* **DOCUMENTO DI PARTENZA**:
* * *

“È un personaggio mediatico, un grande comunicatore certamente. Però vista da qui, da San Severo, la situazione è diversa da come la descrive lui. Soumahoro non è mai andato con gli stivali nel fango, se non per farci dei video da postare sul web”. A parlare è don Andrea Pupilla, responsabile della Caritas di San Severo (Foggia) che, dopo il fascicolo aperto dalla procura di Latina, punta il dito anche sul vertice della Sinistra Italiana. “Lo avevo scritto a Fratoianni in privato di stare attento. Quando è stato candidato, ho inviato una mail all’onorevole, dicendogli che stava facendo un autogol. Ma naturalmente non mi ha risposto: evidentemente ha prevalso il racconto virtuale del leader di una nuova sinistra”. La replica di Fratoianni (qualcuno della direzione già ne chiede la testa), che convoca l’assemblea del partito a dicembre: “Non mi rimprovero di averlo candidato, non è stato un esercizio da talent show per coprire un buco su un tema di cui non ci siamo mai occupati, quello della difesa degli sfruttati. Di questi temi ci siamo occupati sempre”.

* * *

* **OBIETTIVO DICHIARATO 1**:
Ricopia fedelmente il tratto dell'elenco che si apre con la riga contenente "avatar in the sidebar" e si chiude con quella contenente "click(213, 136)", entrambe incluse.

* * *

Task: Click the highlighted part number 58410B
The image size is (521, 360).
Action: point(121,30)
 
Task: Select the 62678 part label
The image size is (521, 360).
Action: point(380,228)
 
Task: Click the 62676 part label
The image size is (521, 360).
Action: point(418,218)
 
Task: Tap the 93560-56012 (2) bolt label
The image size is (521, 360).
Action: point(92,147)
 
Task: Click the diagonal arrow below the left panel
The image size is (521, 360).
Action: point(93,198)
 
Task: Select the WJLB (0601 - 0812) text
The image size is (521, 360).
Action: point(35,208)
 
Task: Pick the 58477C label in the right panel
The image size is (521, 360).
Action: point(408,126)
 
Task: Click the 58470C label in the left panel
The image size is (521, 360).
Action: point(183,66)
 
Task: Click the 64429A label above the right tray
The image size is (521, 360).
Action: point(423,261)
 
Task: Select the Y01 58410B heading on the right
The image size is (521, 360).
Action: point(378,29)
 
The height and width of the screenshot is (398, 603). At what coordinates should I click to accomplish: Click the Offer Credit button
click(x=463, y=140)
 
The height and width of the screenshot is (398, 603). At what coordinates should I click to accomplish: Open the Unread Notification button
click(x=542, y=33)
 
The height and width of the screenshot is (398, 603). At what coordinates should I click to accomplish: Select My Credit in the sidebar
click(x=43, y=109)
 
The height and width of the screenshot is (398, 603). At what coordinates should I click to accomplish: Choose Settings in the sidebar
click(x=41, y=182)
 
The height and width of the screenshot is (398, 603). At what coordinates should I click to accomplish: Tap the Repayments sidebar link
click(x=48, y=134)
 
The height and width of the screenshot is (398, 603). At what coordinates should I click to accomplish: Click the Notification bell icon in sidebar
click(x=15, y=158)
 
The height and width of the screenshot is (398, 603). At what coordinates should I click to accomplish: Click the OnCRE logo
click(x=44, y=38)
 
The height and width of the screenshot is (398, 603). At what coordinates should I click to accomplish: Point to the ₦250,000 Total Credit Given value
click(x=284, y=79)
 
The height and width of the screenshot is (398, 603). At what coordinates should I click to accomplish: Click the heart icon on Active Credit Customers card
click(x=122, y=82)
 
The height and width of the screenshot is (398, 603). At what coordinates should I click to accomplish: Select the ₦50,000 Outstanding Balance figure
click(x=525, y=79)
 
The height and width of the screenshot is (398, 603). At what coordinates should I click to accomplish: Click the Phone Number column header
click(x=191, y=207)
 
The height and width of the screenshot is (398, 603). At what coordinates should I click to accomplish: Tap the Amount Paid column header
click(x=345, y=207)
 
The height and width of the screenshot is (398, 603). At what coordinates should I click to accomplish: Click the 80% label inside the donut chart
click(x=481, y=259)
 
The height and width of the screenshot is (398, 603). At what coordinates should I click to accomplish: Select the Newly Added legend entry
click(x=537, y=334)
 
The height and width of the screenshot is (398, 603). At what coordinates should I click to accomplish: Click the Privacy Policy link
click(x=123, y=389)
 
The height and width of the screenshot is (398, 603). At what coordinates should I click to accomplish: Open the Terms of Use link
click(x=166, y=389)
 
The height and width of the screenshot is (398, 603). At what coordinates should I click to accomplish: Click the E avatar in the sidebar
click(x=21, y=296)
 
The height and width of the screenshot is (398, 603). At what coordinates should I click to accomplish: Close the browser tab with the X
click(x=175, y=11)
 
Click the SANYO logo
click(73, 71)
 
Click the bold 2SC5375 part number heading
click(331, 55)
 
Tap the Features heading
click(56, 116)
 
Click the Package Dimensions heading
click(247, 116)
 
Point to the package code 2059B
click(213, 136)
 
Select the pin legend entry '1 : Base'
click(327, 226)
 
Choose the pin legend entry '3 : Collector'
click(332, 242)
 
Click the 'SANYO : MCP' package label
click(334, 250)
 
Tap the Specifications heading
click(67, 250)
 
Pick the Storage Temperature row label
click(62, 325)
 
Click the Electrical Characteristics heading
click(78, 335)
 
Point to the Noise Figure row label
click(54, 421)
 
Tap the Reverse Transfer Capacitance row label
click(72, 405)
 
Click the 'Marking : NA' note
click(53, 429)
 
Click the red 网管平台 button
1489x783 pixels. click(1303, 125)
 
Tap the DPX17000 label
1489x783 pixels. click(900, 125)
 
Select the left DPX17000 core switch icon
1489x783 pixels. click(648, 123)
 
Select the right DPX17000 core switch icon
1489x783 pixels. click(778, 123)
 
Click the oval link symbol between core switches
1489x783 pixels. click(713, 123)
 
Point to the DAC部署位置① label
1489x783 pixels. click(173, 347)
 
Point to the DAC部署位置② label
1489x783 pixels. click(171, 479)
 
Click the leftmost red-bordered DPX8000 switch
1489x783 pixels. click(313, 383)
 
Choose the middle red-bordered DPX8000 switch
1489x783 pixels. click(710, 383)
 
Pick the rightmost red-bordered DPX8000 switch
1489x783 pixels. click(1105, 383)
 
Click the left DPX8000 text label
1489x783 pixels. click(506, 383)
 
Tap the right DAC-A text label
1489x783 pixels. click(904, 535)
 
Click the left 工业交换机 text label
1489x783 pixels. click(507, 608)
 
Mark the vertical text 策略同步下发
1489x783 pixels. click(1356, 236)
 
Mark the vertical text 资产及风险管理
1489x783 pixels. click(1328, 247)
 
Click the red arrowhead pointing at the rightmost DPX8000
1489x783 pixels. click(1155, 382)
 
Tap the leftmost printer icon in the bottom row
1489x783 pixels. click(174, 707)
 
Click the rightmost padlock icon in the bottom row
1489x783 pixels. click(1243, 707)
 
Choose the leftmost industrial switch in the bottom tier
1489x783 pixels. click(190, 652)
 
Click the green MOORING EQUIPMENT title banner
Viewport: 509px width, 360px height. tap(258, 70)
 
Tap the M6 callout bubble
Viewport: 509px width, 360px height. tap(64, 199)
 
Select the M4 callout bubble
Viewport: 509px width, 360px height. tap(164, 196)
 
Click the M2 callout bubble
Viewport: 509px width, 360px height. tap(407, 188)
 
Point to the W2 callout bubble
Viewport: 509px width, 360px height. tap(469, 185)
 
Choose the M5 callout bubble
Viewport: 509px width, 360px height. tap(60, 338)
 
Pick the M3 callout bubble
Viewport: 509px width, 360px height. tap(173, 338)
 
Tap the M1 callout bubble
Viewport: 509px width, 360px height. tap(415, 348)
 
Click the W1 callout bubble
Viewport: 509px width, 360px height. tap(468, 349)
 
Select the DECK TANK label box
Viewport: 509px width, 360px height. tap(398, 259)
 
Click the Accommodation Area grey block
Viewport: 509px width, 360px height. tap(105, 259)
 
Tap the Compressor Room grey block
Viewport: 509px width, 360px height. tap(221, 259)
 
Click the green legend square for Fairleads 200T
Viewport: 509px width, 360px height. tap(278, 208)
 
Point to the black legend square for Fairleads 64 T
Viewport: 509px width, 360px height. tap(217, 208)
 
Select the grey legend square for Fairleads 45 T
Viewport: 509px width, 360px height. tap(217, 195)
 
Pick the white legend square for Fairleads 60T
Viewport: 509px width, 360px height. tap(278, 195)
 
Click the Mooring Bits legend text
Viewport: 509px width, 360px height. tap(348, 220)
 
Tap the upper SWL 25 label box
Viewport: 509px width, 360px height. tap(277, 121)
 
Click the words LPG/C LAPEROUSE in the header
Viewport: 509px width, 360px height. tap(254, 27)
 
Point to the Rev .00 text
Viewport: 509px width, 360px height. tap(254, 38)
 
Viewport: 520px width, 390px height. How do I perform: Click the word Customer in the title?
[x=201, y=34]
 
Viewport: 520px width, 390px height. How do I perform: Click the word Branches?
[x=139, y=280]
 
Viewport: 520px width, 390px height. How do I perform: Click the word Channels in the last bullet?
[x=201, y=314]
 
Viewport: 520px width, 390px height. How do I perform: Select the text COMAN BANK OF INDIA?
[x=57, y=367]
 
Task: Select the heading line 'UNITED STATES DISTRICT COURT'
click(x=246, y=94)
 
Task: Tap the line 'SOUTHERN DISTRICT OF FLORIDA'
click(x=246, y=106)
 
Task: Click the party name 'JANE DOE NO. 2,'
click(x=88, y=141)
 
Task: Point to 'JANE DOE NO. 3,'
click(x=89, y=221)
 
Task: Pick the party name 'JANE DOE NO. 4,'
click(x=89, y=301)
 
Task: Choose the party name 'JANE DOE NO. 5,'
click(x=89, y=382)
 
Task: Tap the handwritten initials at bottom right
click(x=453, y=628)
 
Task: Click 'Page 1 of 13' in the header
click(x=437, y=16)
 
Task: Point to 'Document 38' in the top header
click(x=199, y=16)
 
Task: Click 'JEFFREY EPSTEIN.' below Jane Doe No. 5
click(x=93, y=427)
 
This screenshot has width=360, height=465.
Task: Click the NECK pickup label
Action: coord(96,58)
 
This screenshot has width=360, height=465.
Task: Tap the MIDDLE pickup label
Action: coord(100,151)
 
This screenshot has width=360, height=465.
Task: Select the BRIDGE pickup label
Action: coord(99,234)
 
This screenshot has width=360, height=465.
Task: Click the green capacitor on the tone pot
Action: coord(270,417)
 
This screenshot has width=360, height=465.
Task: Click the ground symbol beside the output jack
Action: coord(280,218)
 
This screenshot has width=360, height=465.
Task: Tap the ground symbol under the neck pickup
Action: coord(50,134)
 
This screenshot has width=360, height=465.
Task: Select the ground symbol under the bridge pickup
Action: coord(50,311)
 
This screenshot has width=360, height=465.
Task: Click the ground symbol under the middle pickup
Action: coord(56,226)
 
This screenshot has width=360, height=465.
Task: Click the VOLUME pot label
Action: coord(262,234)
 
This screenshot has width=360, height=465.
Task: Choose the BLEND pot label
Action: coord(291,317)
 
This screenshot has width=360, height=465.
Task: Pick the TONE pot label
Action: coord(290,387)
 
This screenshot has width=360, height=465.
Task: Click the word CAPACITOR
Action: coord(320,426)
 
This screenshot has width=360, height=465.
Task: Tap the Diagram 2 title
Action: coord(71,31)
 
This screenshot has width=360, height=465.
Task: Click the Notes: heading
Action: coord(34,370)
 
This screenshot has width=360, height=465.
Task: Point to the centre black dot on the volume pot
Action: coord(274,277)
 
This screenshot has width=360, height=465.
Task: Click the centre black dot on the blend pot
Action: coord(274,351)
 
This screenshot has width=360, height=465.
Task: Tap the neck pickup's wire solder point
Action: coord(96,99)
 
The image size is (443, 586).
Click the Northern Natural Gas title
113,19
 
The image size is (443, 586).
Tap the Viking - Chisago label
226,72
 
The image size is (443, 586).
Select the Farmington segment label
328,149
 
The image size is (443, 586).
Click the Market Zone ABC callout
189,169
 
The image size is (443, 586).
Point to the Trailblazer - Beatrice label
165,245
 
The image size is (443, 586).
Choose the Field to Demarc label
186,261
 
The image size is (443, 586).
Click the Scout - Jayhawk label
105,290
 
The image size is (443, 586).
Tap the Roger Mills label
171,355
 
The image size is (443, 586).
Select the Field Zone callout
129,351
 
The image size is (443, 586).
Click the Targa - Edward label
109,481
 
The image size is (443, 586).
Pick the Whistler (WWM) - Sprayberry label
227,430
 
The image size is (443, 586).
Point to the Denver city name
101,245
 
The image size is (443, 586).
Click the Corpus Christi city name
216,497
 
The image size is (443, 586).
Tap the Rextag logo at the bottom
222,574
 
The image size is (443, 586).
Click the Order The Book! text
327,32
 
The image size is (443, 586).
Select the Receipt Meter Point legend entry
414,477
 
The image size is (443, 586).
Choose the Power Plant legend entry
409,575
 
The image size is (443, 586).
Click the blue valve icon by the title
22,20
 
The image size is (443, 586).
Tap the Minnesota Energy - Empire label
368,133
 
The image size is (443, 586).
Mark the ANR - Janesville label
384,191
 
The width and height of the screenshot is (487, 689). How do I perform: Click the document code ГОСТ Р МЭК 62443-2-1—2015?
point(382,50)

* * *

* **OBIETTIVO DICHIARATO 2**:
Rispondi in base al documento sul caso Soumahoro:
(a) Quale incarico ricopre don Andrea Pupilla?
(b) Quale procura ha aperto il fascicolo?
(c) In quale mese Fratoianni convoca l'assemblea del partito?

* **RISPOSTA ALL'ESERCIZIO 1**:
The height and width of the screenshot is (398, 603). At what coordinates should I click to accomplish: Click the E avatar in the sidebar
click(x=21, y=296)
 
The height and width of the screenshot is (398, 603). At what coordinates should I click to accomplish: Close the browser tab with the X
click(x=175, y=11)
 
Click the SANYO logo
click(73, 71)
 
Click the bold 2SC5375 part number heading
click(331, 55)
 
Tap the Features heading
click(56, 116)
 
Click the Package Dimensions heading
click(247, 116)
 
Point to the package code 2059B
click(213, 136)

* **RISPOSTA ALL'ESERCIZIO 2**:
(a) È il responsabile della Caritas di San Severo (Foggia).
(b) La procura di Latina.
(c) A dicembre.